Book Review for GODWINE KINGMAKER by E. Thomas Behr, Ph.D., author of Blood Brothers: Courage and Treachery on the Shores of Tripoli

A wonderfully executed, richly-developed historical novel!

Readers who enjoy tightly written, compelling story-telling with deeply engaging characters are in for a real treat with Mercedes Rochelle’s Godwine Kingmaker: Part One of The Last Great Saxon Earls. This is historical fiction in the grand tradition of Hope Muntz’s The Golden Warrior and Mary Stewart’s and T. H. White’s Arthurian sagas.

Godwine, an18-year-old Saxon sheepherder, accidentally meets and then befriends a marauding Danish nobleman whom he finds lost and wandering in the thick forest near his Wiltshire home. That friendship changes forever not only Godwine’s life, but the history of England as well.
Mercedes Rochelle takes us back into the dim past, almost before recorded history, when the nation we now know as England was being forged in the fiery crucible of war and treachery. Six hundred years before, invading Saxons had overrun England when the Roman Empire collapsed. Now the Saxons had gone from being conquerors to conquered as incessant waves of ferocious Danes and Norwegian Vikings attacked, plundered, and eventually settled in England, carving out a new kingdom for themselves in blood.

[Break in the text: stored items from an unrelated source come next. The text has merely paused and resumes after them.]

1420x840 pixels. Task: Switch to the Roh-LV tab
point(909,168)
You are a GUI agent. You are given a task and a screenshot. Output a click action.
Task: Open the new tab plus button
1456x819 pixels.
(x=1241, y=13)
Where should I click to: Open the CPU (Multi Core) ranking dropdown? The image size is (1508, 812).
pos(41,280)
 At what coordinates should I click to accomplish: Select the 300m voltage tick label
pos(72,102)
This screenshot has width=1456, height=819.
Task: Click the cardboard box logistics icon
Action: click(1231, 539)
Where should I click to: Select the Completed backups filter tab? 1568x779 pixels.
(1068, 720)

Godwine’s father, Wulfnoth, Thegn of Sussex, former commander of the Saxon King Aethelred’s fleet. had been wrongly betrayed and disgraced. Absent a father’s influence, Godwine’s ambition causes him to pledge his loyalty to his new Danish friend, Ulf, and to Ulf’s lord, the Danish king Canute the Great. Through his skill in war and politics, Godwine rises steadily in authority. Within 20 years he has become Earl of Wessex, one of the richest and most powerful men in England. Lacking royal blood, he cannot aspire to the kingship. But he does dream of the time when one of his fiercely competitive sons, Swegn, Harold, or Tostig, might unite England under a Saxon king.

In Godwine Kingmaker, the past becomes alive. Rochelle lets you walk around London and Winchester a thousand years ago. And for many readers, this is our distant past. Here’s the account of the Winter Solstice celebration that has now become our Christmas.

Inside the great hall … the carved Jul log was sprinkled with mead and decorated with dry sprigs of pine and cones. As it was lit, musicians plucked the strings of their harps and started the singing. Soon the hall was echoing with laughter … the children filled their shoes with straw, carrots, and sugar lumps and set them out by the fire to feed Odin’s flying eight-legged horse Sleipnir. … In return, Odin wold leave the children small gifts and sweets as a reward.